Peoples Natural Gas Co. v. Public Service Commission
Headline: Court upholds state commission order forcing a gas company to keep supplying a local distributor, finding the order does not interfere with interstate natural-gas shipments and preserves local service.
Holding:
- Johnstown consumers keep receiving gas under the Commission’s order.
- State regulators may require continued local service when in-state gas suffices.

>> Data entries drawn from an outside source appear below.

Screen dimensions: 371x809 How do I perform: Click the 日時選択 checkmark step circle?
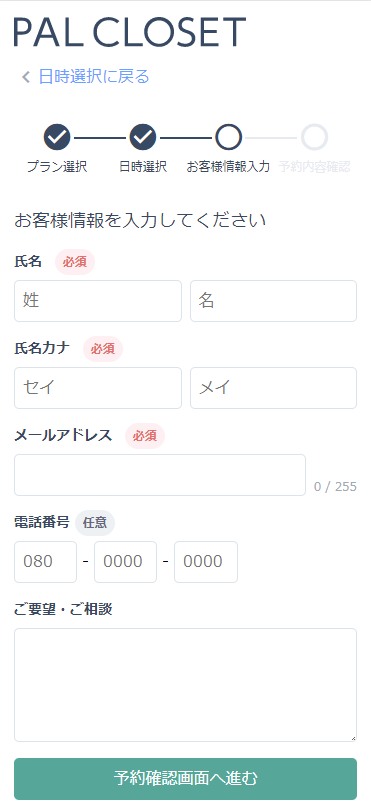(x=143, y=137)
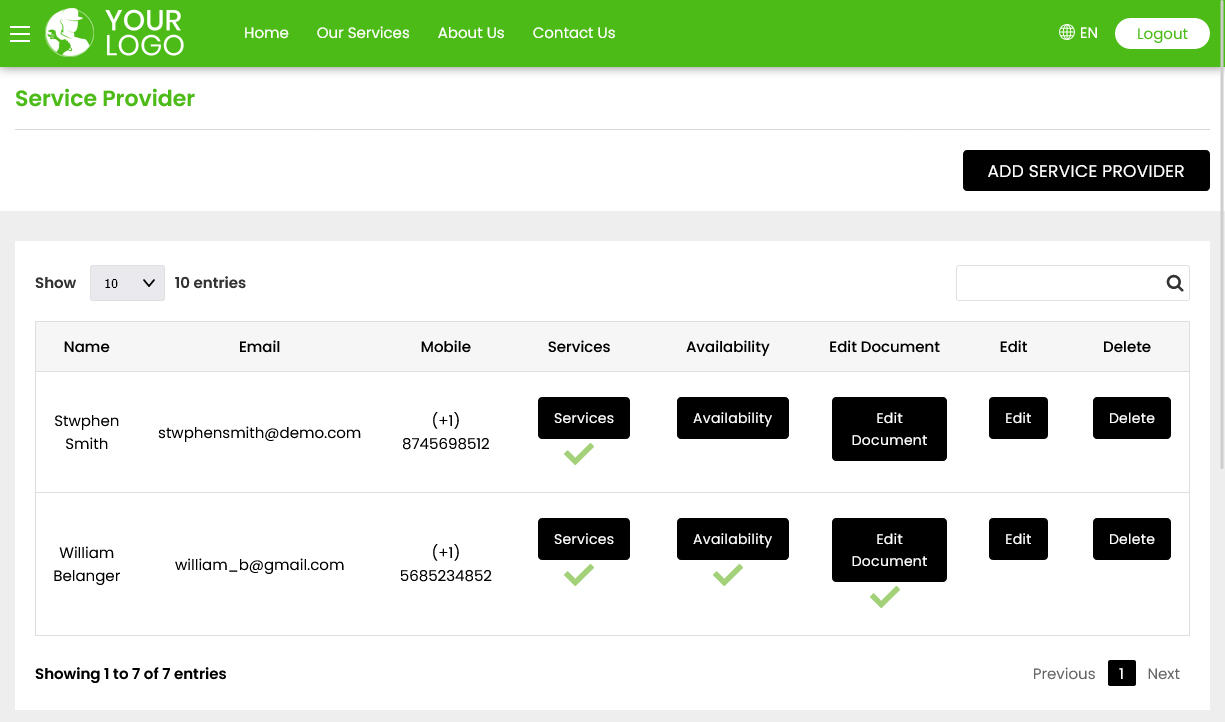Navigate to the Contact Us page
The width and height of the screenshot is (1225, 722).
coord(573,33)
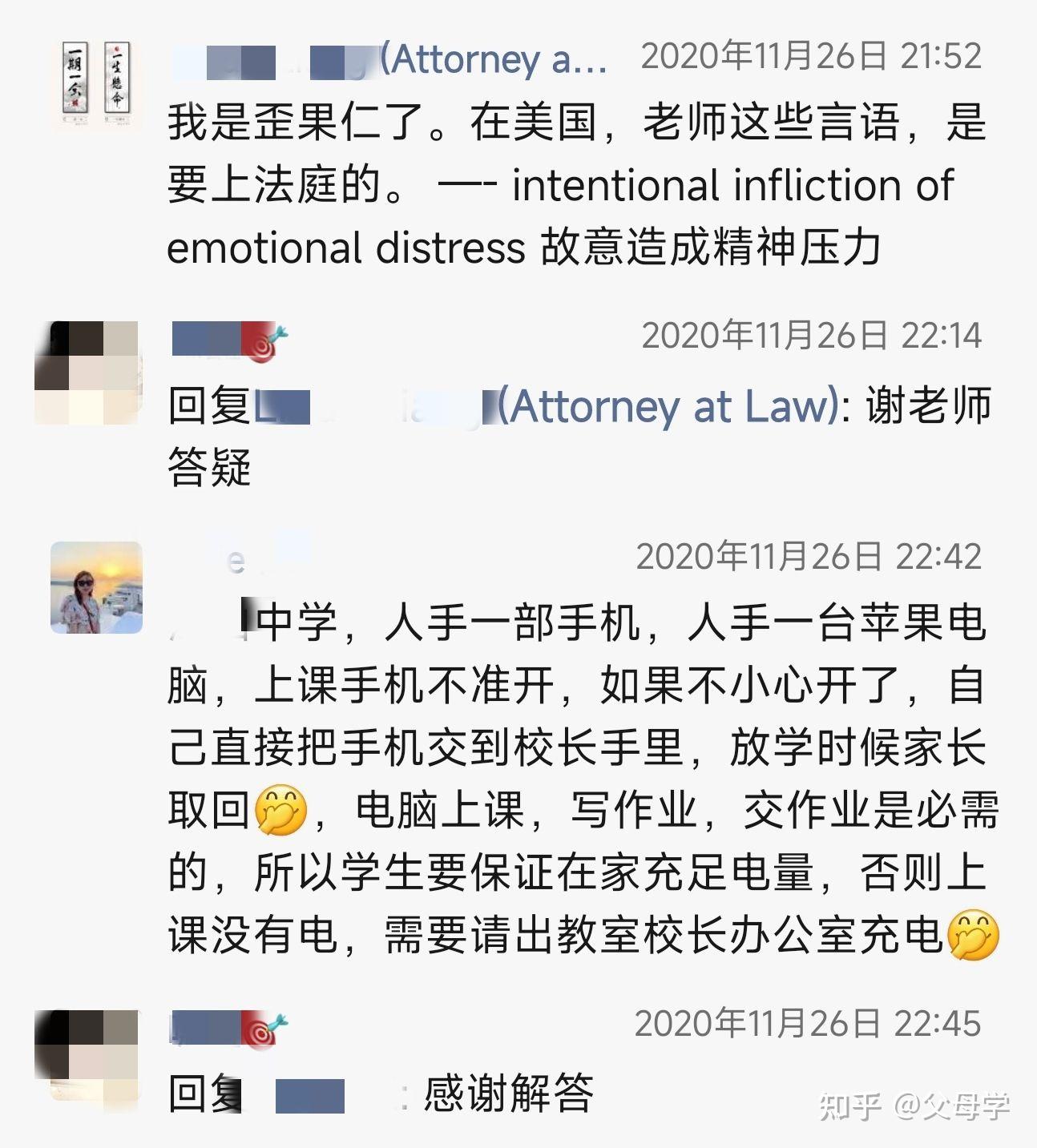Open the calligraphy scroll avatar profile

click(x=96, y=86)
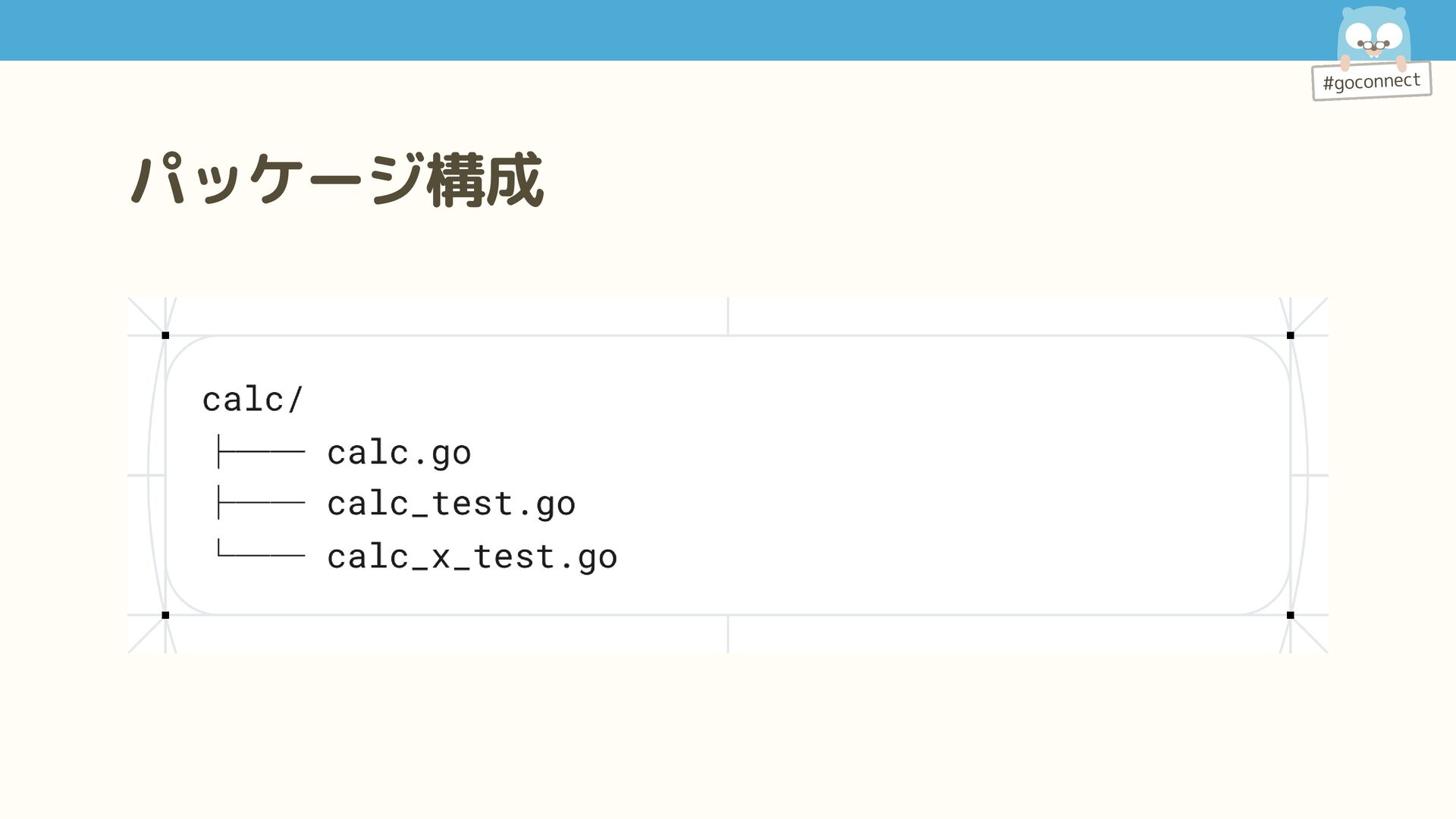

- Interstate gas shipments remain unaffected by this local order.
Summary
Background
A Pennsylvania utility, Peoples Natural Gas Company, bought much of its gas from a West Virginia producer and also produced gas inside Pennsylvania. The company sold gas directly in many towns but supplied Johnstown through an independent local distributor. After the company ended a long-standing contract, the Pennsylvania Public Service Commission ordered the company to continue supplying that local distributor so Johnstown consumers would keep getting gas. The company challenged the order in state courts, arguing it unlawfully regulated interstate commerce; the state courts rejected that claim and the company appealed here on that single issue.
Reasoning
The central question was whether the Commission’s order unlawfully interfered with interstate commerce in natural gas. The Court first concluded that the West Virginia gas, moving continuously from production across the state line to Pennsylvania consumers, remained interstate commerce. Gas produced and added into the lines inside Pennsylvania, however, was intrastate commerce. Although the two sources became commingled in the pipes, the Court agreed with the state court that the proportions were known and separable. The state court also found there was enough Pennsylvania-produced gas to meet the Commission’s order. Because the order could be satisfied without using the interstate gas, the Court held the order did not affect interstate commerce and therefore did not unlawfully regulate it.
Real world impact
As a result, the local distributor in Johnstown continues to receive gas and consumers keep service. The decision lets state regulators require continued local supply when in-state gas can meet the need. The Court did not decide whether a similar order would be valid if it actually applied to interstate gas shipments.